We also applied a little trick here: we used `convert` from the `pawian.latex` module to convert the histogram name to a LaTeX string.

In [None]:
histogram_name = 'pionpDm'
fig = plt.figure(tight_layout=True, figsize=(6, 4), dpi=120).add_subplot()
pawian_hists.draw_combined_histogram(histogram_name, plot_on=fig, density=True, alpha=.5)
plt.ylim(bottom=0)
plt.legend()

from pawian.latex import convert
plt.xlabel(f'$M({convert(histogram_name)}$)')
plt.ylabel('counts')
plt.show()

Finally, a thing you may want to have done immediately is to generate an overview of all histograms. This can be done with the `draw_all_histograms` method. It takes some time to draw them all, but it's worth it!

By the way, notice how the Monte Carlo samples have been hidden by using `mc=False`. You can do the same with `data=False` and/or `fit=False`.

This method again takes arguments from [`matplotlib.pyplot.hist`](https://matplotlib.org/api/_as_gen/matplotlib.pyplot.hist.html), so feel free to play around and modify the figures.

In [None]:
fig = plt.figure(tight_layout=True, figsize=(15, 14))
pawian_hists.draw_all_histograms(mc=False,
    plot_on=fig, legend='upper right', alpha=.5, density=True)
plt.show()

## Plot vector distributions

A `pawianHists.root` file also contains trees with the original Lorentz vectors of the data and of the Monte Carlo sample. You can also easily access these vectors from the `PawianHists` object.

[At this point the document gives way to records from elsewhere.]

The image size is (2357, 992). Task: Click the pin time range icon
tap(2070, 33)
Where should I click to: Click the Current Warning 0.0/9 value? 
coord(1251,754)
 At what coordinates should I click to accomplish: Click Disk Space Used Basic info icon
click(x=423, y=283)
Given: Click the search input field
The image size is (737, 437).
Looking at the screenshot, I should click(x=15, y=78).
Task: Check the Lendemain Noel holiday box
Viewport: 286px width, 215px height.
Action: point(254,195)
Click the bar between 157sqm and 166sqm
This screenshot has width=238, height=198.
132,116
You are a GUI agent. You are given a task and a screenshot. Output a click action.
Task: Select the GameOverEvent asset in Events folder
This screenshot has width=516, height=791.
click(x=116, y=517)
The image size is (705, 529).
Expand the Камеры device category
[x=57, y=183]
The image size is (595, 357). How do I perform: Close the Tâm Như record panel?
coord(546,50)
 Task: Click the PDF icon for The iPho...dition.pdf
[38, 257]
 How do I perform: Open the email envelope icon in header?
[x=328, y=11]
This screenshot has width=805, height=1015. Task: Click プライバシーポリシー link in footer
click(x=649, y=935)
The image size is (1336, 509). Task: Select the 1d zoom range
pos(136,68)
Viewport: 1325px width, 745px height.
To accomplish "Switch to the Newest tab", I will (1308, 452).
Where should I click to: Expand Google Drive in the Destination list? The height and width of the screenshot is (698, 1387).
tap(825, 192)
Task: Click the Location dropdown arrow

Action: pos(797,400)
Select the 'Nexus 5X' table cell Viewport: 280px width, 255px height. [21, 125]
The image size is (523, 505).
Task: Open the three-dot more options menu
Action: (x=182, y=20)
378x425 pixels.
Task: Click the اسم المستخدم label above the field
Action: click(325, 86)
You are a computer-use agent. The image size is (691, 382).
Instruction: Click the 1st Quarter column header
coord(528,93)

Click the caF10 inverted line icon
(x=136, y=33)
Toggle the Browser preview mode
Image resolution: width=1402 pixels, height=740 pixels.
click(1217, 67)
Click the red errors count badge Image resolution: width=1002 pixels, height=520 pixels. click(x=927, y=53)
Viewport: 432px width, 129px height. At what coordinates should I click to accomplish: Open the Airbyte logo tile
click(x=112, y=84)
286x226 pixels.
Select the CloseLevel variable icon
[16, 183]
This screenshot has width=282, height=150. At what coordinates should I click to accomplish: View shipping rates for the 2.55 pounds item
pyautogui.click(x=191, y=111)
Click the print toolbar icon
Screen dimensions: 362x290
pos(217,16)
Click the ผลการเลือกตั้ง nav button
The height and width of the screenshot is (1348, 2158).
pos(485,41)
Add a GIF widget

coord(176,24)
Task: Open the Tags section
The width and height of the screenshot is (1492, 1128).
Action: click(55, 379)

`PawianHists` objects contain an `EventSet` for data and for fitted data. In turn, each `EventSet` contains an event-based of weights and a dictionary of Lorentz vectors. Each entry in the dictionary represents one particle.

In [None]:
print('Contains particles:', pawian_hists.data.particles)
print('Average data weight:', pawian_hists.data.weights.mean())
print('Number of data events:', len(pawian_hists.data))
print('Number of MC events:', len(pawian_hists.fit))

We are interested in those arrays of Lorentz vectors. These can be obtained by calling an index on either the `data` or `fit` member. Then it's merely a matter of calling the methods of the [`TLorentzVector` class](https://github.com/scikit-hep/uproot-methods/blob/master/uproot_methods/classes/TLorentzVector.py) of `uproot_methods` to obtain observables in which you are interested.

In [None]:
pions = pawian_hists.data['pion+']
Dm = pawian_hists.data['D-']
D0 = pawian_hists.data['D0']

for particle, vectors in pawian_hists.data.items():
    print(f'Mean mass {particle:<5} = {vectors.mass.mean():7.5} ± {vectors.mass.std():5.3}')

Note also that these `TLorentzVector` arrays can be added and then plotted in a histogram!

In [None]:
piDm = pions + Dm
fig1, fig2 = plt.figure(figsize=(15, 5)).subplots(1, 2)
fig1.hist(piDm.mass, bins=30)
fig1.set_title('$M(\pi^+D^-)$')
fig2.hist(piDm.perp, bins=30)
fig2.set_title('$|p_{\pi^+D^-}|$')
plt.show()

The [`TLorentzVector` class](https://github.com/scikit-hep/uproot-methods/blob/master/uproot_methods/classes/TLorentzVector.py) even has methods like `rotatey` and `boost`, effecticely allowing you to compute the relevant kinematic variables to do PWA. All you have to do is call these methods on the (added) arrays) illustrated above!